Kenya Eliminates Sleeping Sickness as Health Threat: WHO Validates Milestone

Kenya has achieved a landmark public health victory by eliminating Human African Trypanosomiasis (HAT), commonly known as sleeping sickness, as a significant threat to its population. The World Health Organization (WHO) formally validated the milestone on June 16, 2025, marking the culmination of decades of targeted efforts to curb the deadly disease. At a national ceremony in Nairobi on August 8, Health Cabinet Secretary Aden Duale accepted the WHO elimination certificate, hailing the achievement as a testament to Kenya’s sustained collaboration and innovation in healthcare.

The disease, transmitted by infected tsetse flies, once posed a severe risk to rural communities near wildlife reserves like the Masai Mara, where populations dependent on agriculture and livestock were disproportionately affected. Caused by the parasite Trypanosoma brucei rhodesiense, sleeping sickness attacks the central nervous system and can prove fatal within weeks if untreated. Kenya’s last locally transmitted case was reported in 2009, with the final imported case traced to 2012. Since then, robust surveillance systems, expanded diagnostic access, and aggressive tsetse fly control have prevented resurgence.
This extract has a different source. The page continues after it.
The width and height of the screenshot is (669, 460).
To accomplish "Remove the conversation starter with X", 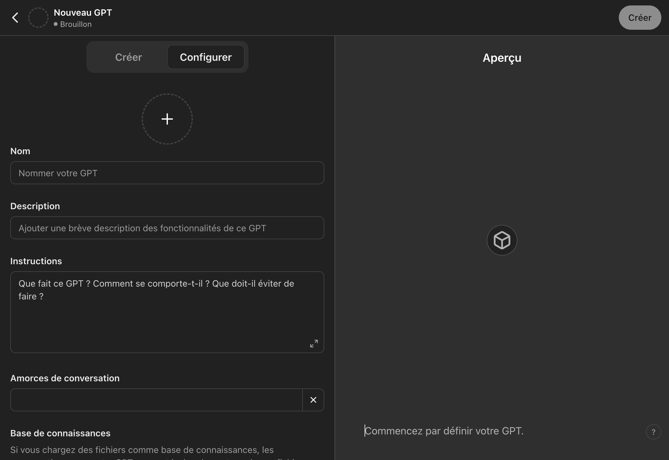I will point(313,400).
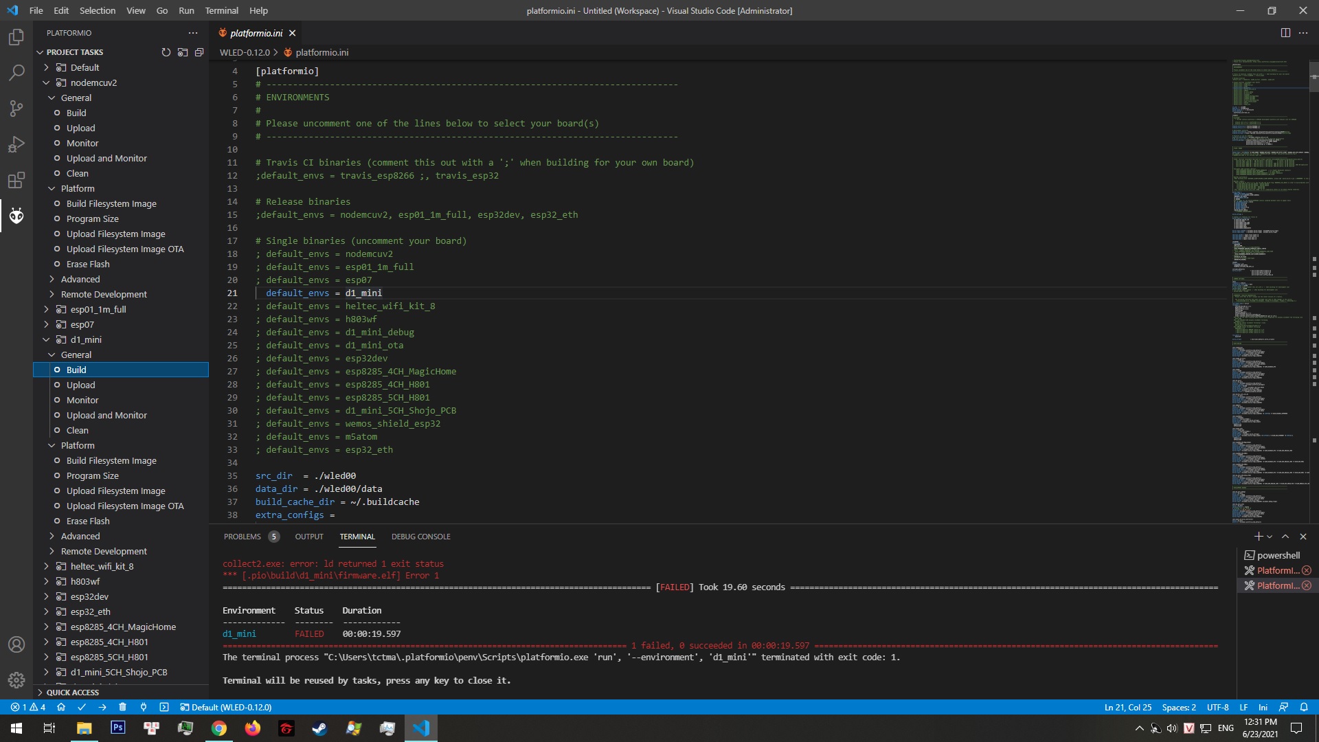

“This milestone is not an endpoint but a launchpad for stronger health systems,” Duale said during the ceremony. He emphasized the role of frontline health workers, community engagement, and strategic investments in achieving progress. Kenya now joins nine other nations—and becomes the fifth in Sub-Saharan Africa—to eliminate HAT as a public health concern. The declaration, themed One Health, One Fight – A Sleeping Sickness-Free Kenya, reflects a multisectoral approach integrating human, animal, and environmental health strategies.

Dr. Patrick Amoth, Director General for Health, cautioned against complacency, noting that continued vigilance is critical. “Surveillance and community awareness must remain priorities to prevent reintroduction,” he said. Over the past decade, Kenya established 12 specialized health facilities in high-risk counties and strengthened partnerships with global organizations like FIND and AMREF Health Africa. These groups supported rural healthcare capacity and disease monitoring, particularly in remote areas.

Professor Richard Ndungu of FIND highlighted Kenya’s success as a model for tackling neglected tropical diseases (NTDs), which often afflict marginalized communities. “Partnerships and equitable resource allocation are key to overcoming such challenges,” he said. Dr. Ndirangu Wanjuki of AMREF added that the achievement underscores the potential for collaboration to reduce health disparities.

Looking ahead, Kenya plans a five-year surveillance initiative, sustained tsetse control measures, and ongoing training for healthcare workers to detect early signs of resurgence. Principal Secretary for Public Health Mary Muthoni linked the progress to Kenya’s broader Universal Health Coverage goals, stressing that the lessons learned will inform efforts to combat other diseases. The Kenya Tsetse and Trypanosomiasis Eradication Council (KENTTEC) will continue overseeing vector control nationwide, ensuring the gains endure for future generations.